[Supplied records Boundary: Start]
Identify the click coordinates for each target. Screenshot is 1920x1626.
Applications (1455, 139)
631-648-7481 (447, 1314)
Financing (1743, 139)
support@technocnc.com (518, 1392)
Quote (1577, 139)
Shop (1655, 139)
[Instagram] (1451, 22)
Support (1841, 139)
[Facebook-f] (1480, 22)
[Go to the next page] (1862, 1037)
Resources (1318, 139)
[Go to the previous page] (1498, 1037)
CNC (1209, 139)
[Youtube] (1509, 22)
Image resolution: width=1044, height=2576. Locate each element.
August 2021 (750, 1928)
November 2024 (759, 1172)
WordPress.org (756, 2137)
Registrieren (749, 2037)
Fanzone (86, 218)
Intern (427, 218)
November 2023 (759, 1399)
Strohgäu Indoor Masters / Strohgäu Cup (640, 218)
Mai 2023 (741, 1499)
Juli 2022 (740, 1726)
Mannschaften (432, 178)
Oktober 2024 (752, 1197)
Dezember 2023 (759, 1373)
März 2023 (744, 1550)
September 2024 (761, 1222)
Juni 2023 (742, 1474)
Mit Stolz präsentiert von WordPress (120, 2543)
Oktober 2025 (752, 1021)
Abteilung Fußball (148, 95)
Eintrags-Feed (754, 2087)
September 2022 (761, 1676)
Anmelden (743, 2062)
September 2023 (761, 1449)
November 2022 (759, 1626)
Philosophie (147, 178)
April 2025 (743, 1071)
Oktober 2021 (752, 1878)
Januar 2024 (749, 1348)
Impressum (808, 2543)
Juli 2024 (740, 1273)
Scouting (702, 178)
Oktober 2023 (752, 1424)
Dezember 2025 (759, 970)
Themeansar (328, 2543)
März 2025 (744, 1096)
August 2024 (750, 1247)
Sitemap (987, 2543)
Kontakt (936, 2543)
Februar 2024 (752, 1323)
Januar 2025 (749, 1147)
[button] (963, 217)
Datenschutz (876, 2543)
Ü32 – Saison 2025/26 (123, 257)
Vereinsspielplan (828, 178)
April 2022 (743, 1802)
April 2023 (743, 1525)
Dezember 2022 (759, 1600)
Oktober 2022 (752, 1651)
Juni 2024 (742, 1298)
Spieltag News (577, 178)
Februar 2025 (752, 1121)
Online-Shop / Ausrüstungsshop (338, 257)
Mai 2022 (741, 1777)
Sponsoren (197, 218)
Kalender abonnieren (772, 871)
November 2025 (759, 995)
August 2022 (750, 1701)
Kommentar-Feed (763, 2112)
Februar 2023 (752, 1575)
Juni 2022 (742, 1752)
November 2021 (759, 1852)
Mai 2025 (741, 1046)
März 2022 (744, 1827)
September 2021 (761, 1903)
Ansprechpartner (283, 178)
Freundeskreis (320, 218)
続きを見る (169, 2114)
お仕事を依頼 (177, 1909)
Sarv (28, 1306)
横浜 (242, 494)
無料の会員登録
[Supplied records Boundary: End]
What the task requires: In the entries above, one line contains "Oktober 2024 (752, 1197)" and another contains "お仕事を依頼 (177, 1909)". Reproduce exactly those two lines and the lines between them, nothing else.

Result below:
Oktober 2024 (752, 1197)
Dezember 2023 (759, 1373)
März 2023 (744, 1550)
September 2024 (761, 1222)
Juni 2023 (742, 1474)
Mit Stolz präsentiert von WordPress (120, 2543)
Oktober 2025 (752, 1021)
Abteilung Fußball (148, 95)
Eintrags-Feed (754, 2087)
September 2022 (761, 1676)
Anmelden (743, 2062)
September 2023 (761, 1449)
November 2022 (759, 1626)
Philosophie (147, 178)
April 2025 (743, 1071)
Oktober 2021 (752, 1878)
Januar 2024 (749, 1348)
Impressum (808, 2543)
Juli 2024 (740, 1273)
Scouting (702, 178)
Oktober 2023 (752, 1424)
Dezember 2025 (759, 970)
Themeansar (328, 2543)
März 2025 (744, 1096)
August 2024 (750, 1247)
Sitemap (987, 2543)
Kontakt (936, 2543)
Februar 2024 (752, 1323)
Januar 2025 (749, 1147)
[button] (963, 217)
Datenschutz (876, 2543)
Ü32 – Saison 2025/26 (123, 257)
Vereinsspielplan (828, 178)
April 2022 (743, 1802)
April 2023 (743, 1525)
Dezember 2022 (759, 1600)
Oktober 2022 (752, 1651)
Juni 2024 (742, 1298)
Spieltag News (577, 178)
Februar 2025 (752, 1121)
Online-Shop / Ausrüstungsshop (338, 257)
Mai 2022 (741, 1777)
Sponsoren (197, 218)
Kalender abonnieren (772, 871)
November 2025 (759, 995)
August 2022 (750, 1701)
Kommentar-Feed (763, 2112)
Februar 2023 (752, 1575)
Juni 2022 (742, 1752)
November 2021 (759, 1852)
Mai 2025 (741, 1046)
März 2022 (744, 1827)
September 2021 (761, 1903)
Ansprechpartner (283, 178)
Freundeskreis (320, 218)
続きを見る (169, 2114)
お仕事を依頼 (177, 1909)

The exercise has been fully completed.